Lee Smith

Divergent personalities Smith, Baines now linked by HOF induction

By on December 13, 2018

Lee Arthur Smith and Harold Baines cannot be more unlike as personalities.

To say Big Lee is raucous, riotous and ribald is putting it mildly. Stick around the man-mountain of a Giants roving minor-league pitching coach even a few minutes, and you’re likely to be doubled over in laughter. If Smith keeps the discourse to a hard-R rating, he’s keeping it clean by his standards. Good ol’ country hardball was his ticket to the majors. Despite his numerous big-league travels, he still identifies as a Cub and desires to be enshrined as a Cub.

Baines?  He’s known to everyone as Harold, we almost forget his last name. Baines used one or two words where a sentence might have been appropriate. Chicago radio talk-meister Les Grobstein once rated Harold practically his worst interview, and not because of any Dave Kingman-style hostility. He just didn’t fill up sound bites for mic jockeys.  And, like Big Lee, Harold put on a slew of uniforms, yet is as loyal a White Sox figure as they come with his number retired and statue in the outfield.

New Hall-of-Famer Baines always a fan favorite shows off his 2005 ring

Smith and Baines are now bound forever by pending induction into the Hall of Fame. Despite their contrasting personal styles, their links did not begin with the uncommon dual voting-in Dec. 9 by the Today’s Game Era Committee, the latest incarnation of the Hall of Fame Veteran’s Committee. That panel went many long years without choosing anyone while frustrating Ron Santo, only opening the door with a guilty conscience posthumously for Santo. To wave in two at one time is an old-school CBS-Radio net-alert bulletin.

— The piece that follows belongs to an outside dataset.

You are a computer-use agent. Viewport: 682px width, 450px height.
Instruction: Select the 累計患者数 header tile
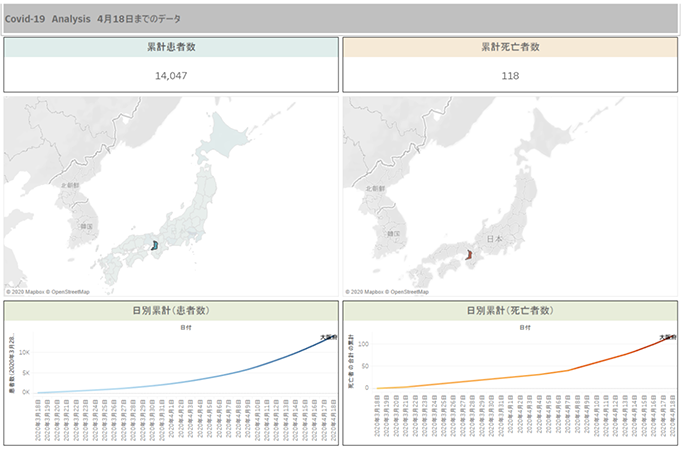pyautogui.click(x=171, y=47)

Smith and Baines were both recruited from off-the-main-road small towns by fellow Hall of Famers. Buck O’Neil found Big Lee in tiny Castor, La., making him the No. 2 Cubs draft choice in 1975. Bill Veeck himself discovered Baines in Easton, Md., on the state’s quaint Eastern Shore where Baseball’s Barnum had established his getaway home. Harold was picked No. 1 by the Sox in the 1977 draft.